-- THE EXERCISE --
Transcribe word for word the lines of the rows below, starting with the line that contains "Where should I click to: Collapse" and ending with the line that contains "point(609,100)", including both of those lines. Leave the pictures out of your answer.

(Text and element pointing rows)
════════════════

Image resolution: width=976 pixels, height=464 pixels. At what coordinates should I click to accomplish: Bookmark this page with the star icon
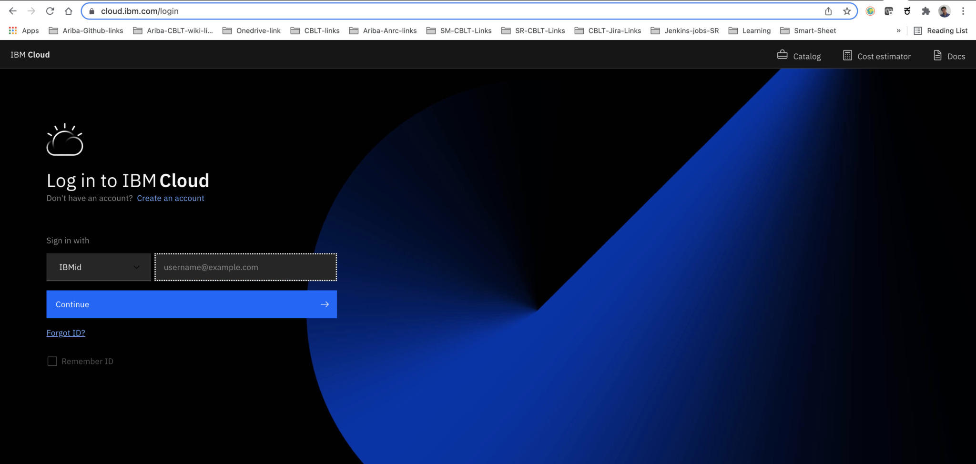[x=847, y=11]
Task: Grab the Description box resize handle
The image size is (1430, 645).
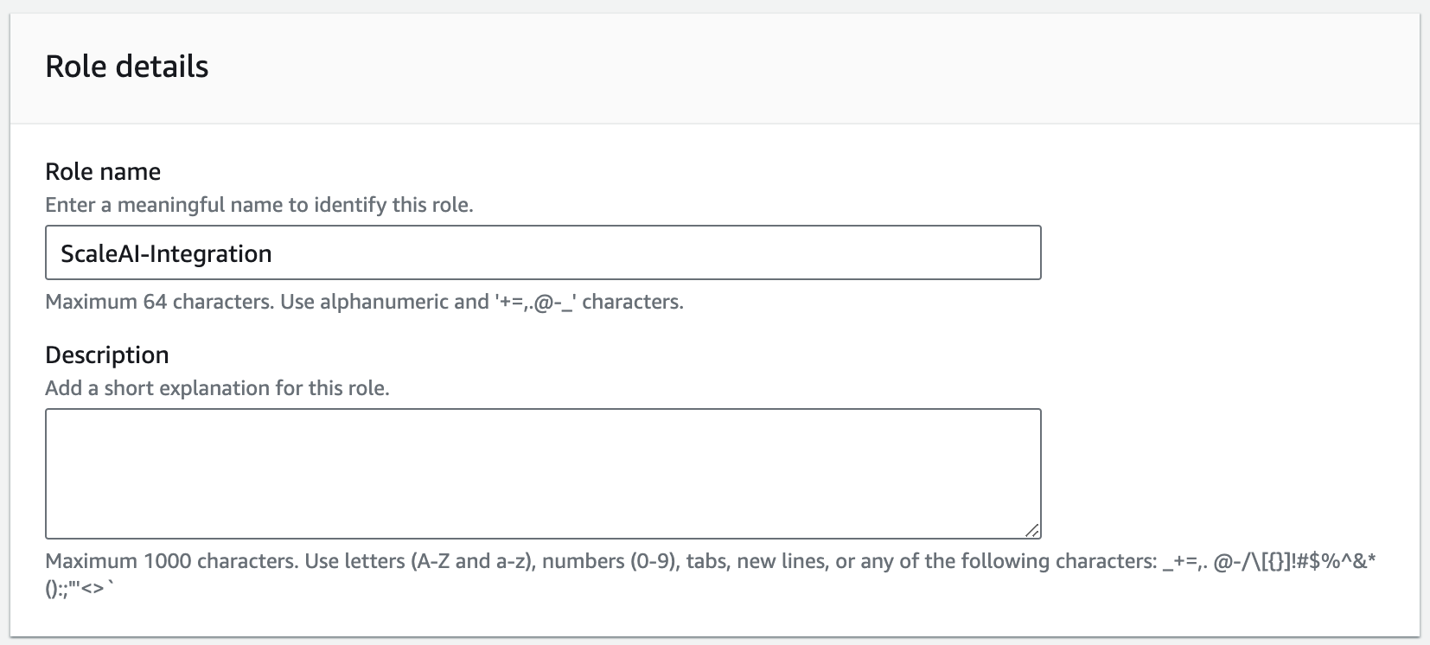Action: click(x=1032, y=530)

════════════════

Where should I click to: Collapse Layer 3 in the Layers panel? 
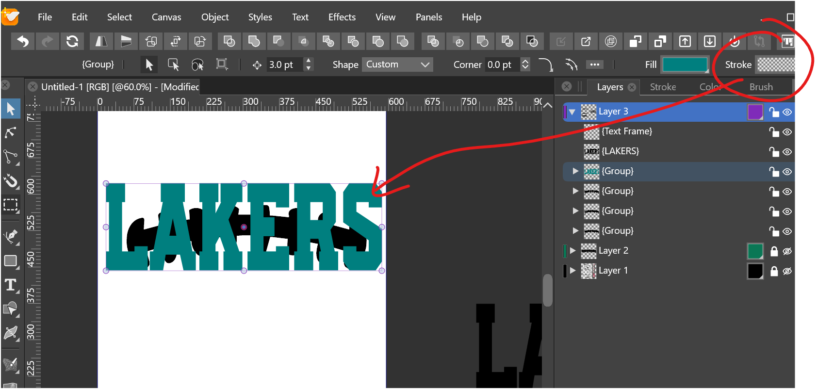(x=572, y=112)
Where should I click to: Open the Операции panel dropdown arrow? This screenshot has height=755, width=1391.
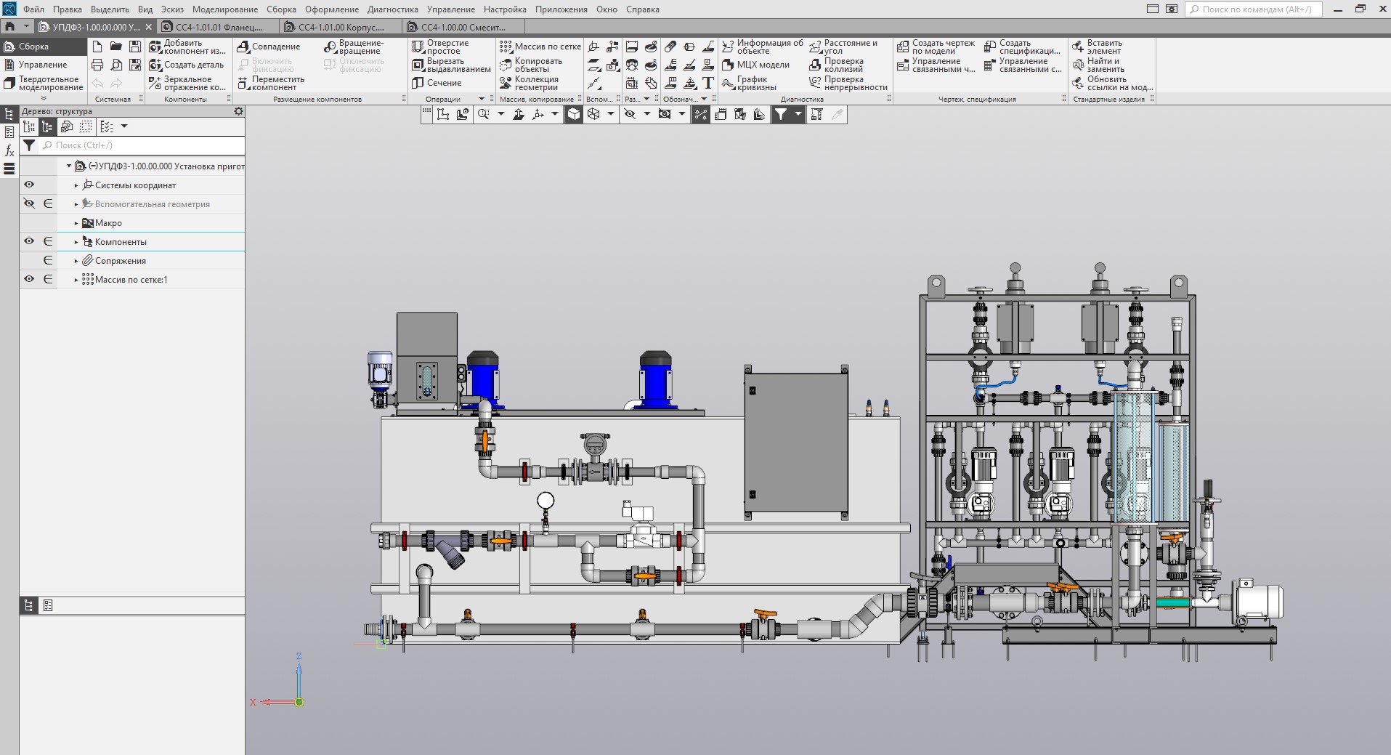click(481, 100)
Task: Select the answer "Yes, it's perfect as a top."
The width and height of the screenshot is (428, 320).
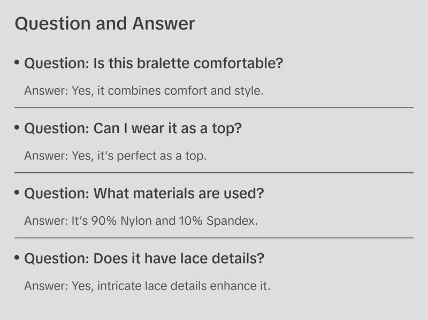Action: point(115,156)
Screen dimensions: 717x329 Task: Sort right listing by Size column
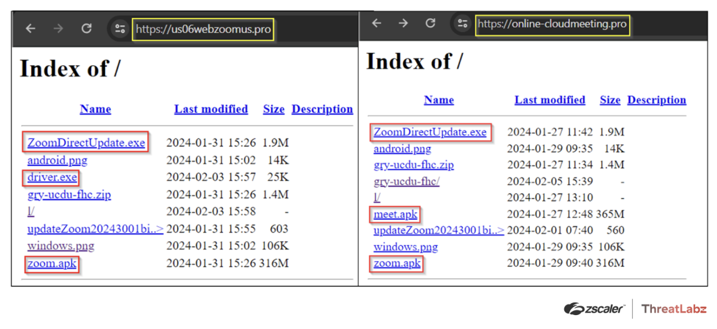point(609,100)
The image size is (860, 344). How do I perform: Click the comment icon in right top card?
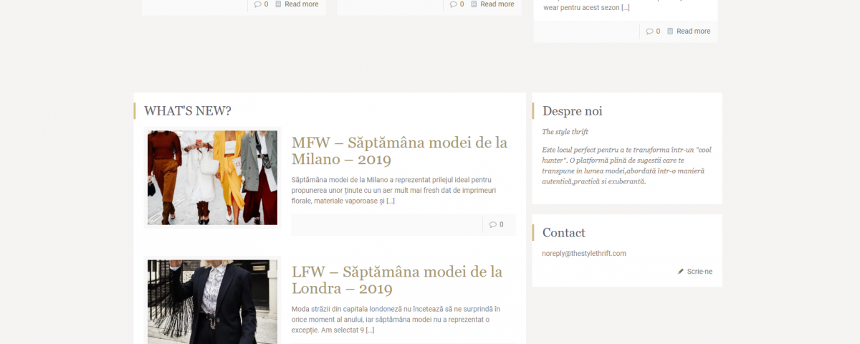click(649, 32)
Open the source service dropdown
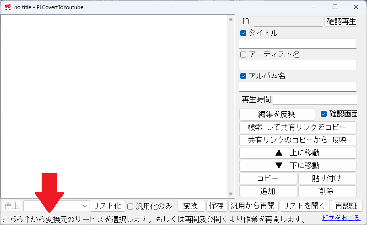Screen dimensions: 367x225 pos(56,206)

════════════════

-- EXPECTED OUTPUT --
Where should I click to: Collapse Layer 3 in the Layers panel? 
(x=572, y=112)
Where should I click to: Open the Операции panel dropdown arrow? This screenshot has height=755, width=1391.
click(481, 100)
Task: Select the answer "Yes, it's perfect as a top."
The width and height of the screenshot is (428, 320).
Action: point(115,156)
Screen dimensions: 717x329 Task: Sort right listing by Size column
point(609,100)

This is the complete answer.